[Records for locating described items]
....
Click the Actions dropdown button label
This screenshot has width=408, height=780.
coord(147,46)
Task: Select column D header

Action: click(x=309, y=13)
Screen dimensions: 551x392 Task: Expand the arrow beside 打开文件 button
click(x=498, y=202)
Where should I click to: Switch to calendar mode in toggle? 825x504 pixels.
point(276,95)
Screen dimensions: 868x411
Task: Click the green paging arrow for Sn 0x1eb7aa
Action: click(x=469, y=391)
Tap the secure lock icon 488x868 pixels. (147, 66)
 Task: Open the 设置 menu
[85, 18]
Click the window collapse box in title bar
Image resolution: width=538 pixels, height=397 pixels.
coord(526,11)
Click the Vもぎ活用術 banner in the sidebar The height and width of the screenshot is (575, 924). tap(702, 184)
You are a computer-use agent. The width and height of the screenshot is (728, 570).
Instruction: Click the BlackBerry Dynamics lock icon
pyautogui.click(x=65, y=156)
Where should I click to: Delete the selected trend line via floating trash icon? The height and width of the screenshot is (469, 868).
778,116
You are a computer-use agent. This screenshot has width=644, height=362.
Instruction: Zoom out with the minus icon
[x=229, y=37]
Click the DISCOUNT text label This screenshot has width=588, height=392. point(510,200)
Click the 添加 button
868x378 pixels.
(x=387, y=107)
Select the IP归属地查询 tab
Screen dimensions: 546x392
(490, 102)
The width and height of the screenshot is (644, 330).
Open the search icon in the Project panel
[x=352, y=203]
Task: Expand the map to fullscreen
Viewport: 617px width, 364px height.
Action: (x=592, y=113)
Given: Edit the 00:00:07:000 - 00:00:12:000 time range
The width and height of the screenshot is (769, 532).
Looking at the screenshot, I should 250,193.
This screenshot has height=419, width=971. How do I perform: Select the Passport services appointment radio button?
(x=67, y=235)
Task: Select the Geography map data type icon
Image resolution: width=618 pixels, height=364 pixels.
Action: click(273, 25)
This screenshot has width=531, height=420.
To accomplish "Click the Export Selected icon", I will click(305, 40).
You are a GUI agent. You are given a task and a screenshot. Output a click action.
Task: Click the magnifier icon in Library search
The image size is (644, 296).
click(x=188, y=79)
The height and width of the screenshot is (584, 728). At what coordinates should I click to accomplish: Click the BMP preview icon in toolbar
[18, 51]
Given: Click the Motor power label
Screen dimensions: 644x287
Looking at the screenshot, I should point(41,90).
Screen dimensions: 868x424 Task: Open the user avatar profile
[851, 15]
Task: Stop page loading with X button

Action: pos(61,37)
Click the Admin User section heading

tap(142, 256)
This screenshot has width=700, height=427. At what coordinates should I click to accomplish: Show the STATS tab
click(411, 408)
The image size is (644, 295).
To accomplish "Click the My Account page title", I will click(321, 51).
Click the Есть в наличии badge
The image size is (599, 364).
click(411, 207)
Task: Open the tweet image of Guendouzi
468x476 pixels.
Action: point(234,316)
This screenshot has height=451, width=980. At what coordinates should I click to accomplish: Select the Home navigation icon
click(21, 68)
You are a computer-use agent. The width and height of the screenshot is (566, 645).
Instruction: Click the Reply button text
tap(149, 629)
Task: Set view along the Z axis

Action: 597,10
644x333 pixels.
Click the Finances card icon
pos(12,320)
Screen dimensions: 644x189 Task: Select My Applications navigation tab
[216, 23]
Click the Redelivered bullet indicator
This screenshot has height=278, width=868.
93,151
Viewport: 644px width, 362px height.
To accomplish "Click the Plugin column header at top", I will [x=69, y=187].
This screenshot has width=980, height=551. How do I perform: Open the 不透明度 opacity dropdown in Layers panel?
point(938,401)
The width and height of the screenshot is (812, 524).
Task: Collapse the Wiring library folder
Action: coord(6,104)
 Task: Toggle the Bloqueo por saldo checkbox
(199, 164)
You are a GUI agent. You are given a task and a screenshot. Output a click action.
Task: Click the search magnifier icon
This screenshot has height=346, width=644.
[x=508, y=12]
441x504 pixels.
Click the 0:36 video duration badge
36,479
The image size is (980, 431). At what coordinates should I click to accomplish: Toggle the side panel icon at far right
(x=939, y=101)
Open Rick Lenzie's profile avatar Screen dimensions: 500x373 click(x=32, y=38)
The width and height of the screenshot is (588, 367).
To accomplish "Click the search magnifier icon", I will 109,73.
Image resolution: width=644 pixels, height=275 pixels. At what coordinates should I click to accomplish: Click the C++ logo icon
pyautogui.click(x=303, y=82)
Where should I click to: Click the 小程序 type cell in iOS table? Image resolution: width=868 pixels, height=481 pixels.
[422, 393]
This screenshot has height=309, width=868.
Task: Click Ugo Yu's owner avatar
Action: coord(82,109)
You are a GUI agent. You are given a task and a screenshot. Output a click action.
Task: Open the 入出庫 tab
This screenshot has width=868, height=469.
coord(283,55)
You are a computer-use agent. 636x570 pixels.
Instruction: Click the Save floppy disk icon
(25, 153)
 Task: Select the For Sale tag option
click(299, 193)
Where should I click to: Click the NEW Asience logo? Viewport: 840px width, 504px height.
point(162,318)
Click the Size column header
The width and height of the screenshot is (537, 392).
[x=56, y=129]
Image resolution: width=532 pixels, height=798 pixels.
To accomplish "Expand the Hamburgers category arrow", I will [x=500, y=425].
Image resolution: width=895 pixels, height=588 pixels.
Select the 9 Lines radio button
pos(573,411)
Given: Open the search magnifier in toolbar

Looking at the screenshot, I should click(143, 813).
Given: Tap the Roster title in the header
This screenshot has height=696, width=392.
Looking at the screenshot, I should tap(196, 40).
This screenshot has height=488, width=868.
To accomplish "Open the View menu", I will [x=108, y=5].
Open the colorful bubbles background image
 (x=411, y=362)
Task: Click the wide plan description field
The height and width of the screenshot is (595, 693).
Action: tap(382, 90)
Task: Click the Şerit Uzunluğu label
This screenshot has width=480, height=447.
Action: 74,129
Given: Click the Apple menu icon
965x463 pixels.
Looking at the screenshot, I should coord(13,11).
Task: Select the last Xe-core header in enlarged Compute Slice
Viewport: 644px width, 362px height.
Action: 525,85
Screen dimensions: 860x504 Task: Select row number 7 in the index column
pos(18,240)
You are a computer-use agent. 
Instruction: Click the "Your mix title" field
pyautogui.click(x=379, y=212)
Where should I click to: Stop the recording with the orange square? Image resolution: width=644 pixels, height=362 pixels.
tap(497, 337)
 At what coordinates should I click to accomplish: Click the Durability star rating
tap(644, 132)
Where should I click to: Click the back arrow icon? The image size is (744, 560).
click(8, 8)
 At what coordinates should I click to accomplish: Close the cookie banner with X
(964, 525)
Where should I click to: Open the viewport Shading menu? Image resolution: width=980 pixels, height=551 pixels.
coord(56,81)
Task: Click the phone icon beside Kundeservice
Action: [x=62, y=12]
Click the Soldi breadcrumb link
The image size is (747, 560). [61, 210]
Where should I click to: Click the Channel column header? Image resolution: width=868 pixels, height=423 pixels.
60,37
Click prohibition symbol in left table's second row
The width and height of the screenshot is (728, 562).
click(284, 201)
....
* [GOAL]:
Pull out each line of the records above that contains the word "lock".

* [TASK ANSWER]:
Tap the secure lock icon 488x868 pixels. (147, 66)
Instruction: Click the BlackBerry Dynamics lock icon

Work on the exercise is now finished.